• What you have to do
Give every line from the entries that contains "left".
== Information supplied
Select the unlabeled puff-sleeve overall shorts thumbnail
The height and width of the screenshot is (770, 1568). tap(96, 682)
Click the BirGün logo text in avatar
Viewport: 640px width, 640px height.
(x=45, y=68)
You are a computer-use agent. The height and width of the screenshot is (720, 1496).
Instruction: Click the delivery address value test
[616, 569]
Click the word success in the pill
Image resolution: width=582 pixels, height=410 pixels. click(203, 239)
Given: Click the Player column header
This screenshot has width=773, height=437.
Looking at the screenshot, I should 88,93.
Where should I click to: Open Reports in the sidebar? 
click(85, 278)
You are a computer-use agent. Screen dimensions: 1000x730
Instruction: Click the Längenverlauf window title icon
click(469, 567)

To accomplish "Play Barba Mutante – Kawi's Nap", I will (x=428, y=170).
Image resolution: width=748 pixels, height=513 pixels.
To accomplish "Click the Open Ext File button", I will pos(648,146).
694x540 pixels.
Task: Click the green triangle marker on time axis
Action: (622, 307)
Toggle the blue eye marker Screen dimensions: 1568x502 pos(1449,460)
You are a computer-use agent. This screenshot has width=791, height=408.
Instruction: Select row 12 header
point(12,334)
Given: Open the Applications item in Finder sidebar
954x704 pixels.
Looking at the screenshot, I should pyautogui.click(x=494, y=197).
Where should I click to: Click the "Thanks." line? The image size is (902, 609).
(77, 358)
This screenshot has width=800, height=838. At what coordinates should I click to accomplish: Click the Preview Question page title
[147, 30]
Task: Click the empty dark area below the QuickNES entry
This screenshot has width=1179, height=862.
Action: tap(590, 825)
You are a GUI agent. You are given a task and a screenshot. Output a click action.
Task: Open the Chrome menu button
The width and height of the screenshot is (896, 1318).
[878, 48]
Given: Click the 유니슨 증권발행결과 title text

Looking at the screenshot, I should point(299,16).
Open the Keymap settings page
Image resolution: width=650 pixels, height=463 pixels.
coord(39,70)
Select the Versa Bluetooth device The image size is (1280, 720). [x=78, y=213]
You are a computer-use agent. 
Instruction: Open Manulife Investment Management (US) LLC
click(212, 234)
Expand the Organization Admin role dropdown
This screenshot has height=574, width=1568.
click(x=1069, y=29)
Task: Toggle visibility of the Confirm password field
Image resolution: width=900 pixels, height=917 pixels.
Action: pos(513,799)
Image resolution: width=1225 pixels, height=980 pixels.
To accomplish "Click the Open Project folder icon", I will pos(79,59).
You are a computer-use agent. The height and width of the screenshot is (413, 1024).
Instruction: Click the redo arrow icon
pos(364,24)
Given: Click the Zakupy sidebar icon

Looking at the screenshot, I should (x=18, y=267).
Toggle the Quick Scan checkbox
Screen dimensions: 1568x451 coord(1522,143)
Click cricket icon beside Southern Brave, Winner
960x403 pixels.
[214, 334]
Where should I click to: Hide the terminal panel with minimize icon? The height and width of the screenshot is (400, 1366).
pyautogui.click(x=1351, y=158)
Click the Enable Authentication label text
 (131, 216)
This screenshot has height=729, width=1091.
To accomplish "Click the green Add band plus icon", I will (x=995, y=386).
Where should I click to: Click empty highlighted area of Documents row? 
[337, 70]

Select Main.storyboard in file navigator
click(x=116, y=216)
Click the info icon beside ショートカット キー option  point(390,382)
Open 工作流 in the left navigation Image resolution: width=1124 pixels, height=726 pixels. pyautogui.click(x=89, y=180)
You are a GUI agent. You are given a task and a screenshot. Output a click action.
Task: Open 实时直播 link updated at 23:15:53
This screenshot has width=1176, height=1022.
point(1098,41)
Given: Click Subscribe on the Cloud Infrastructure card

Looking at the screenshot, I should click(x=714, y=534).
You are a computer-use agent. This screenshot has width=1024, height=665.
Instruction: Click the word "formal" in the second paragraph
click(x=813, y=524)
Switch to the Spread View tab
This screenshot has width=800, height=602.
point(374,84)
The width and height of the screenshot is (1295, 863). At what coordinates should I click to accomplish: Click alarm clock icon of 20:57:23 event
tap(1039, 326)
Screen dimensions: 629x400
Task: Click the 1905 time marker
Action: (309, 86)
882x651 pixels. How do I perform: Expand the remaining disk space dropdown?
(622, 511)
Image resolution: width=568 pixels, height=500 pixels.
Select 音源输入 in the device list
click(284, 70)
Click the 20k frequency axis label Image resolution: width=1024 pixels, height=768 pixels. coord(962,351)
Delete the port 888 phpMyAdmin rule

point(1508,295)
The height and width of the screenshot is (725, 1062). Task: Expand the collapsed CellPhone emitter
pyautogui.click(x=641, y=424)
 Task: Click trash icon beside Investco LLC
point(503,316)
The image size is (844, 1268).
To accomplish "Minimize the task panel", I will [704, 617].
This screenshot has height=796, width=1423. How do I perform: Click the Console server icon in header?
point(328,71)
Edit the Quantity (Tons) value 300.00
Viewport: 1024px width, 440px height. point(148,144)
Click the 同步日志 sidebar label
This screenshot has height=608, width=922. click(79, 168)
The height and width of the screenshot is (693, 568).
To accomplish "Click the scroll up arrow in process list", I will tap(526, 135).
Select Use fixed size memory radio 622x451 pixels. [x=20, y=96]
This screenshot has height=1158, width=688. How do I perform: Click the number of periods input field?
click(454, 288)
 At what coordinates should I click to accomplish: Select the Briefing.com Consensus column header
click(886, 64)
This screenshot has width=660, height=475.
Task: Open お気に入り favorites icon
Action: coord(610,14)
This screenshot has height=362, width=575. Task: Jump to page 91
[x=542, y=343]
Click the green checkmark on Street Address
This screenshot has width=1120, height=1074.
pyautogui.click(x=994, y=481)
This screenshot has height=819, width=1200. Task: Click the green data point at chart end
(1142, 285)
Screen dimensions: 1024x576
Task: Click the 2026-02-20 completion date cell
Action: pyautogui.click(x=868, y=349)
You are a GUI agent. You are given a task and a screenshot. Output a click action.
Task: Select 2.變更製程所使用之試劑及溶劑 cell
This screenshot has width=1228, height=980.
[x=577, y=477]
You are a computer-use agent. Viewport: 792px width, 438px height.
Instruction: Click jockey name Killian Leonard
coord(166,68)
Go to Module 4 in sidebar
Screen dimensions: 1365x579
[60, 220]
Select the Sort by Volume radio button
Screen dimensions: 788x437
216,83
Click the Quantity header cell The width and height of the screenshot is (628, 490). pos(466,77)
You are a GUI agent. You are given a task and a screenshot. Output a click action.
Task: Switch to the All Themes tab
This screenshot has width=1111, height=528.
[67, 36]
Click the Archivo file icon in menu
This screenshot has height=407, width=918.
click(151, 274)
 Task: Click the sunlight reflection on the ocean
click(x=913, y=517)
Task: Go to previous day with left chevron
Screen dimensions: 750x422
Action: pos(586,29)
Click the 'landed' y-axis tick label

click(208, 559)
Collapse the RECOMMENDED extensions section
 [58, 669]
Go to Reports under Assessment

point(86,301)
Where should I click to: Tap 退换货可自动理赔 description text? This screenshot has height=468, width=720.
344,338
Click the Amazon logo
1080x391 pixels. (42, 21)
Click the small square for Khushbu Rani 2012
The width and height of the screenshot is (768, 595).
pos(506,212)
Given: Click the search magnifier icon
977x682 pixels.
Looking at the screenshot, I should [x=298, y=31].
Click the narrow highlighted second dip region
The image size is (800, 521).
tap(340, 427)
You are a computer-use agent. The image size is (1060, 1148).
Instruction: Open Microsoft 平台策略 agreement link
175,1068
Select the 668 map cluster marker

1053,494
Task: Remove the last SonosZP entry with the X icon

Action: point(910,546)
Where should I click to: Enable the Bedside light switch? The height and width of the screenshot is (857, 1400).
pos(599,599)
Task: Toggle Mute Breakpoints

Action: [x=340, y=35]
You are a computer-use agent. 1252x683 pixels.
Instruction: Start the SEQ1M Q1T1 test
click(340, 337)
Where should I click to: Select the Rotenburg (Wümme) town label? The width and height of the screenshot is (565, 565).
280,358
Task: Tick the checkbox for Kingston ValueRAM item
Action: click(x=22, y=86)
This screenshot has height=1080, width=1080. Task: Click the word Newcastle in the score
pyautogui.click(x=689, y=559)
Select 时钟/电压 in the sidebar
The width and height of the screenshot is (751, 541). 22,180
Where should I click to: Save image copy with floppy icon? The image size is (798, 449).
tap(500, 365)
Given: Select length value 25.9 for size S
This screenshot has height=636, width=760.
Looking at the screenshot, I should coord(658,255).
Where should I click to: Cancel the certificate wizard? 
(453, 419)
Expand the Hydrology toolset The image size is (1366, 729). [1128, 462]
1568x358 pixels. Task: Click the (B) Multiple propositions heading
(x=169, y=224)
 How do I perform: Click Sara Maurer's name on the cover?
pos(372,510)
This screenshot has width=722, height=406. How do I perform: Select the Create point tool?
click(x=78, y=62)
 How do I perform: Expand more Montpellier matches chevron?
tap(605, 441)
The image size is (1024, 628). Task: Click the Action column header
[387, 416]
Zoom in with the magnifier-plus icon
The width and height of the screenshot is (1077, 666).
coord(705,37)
====
• Solution for this exercise
Open 工作流 in the left navigation Image resolution: width=1124 pixels, height=726 pixels. pyautogui.click(x=89, y=180)
Task: Go to previous day with left chevron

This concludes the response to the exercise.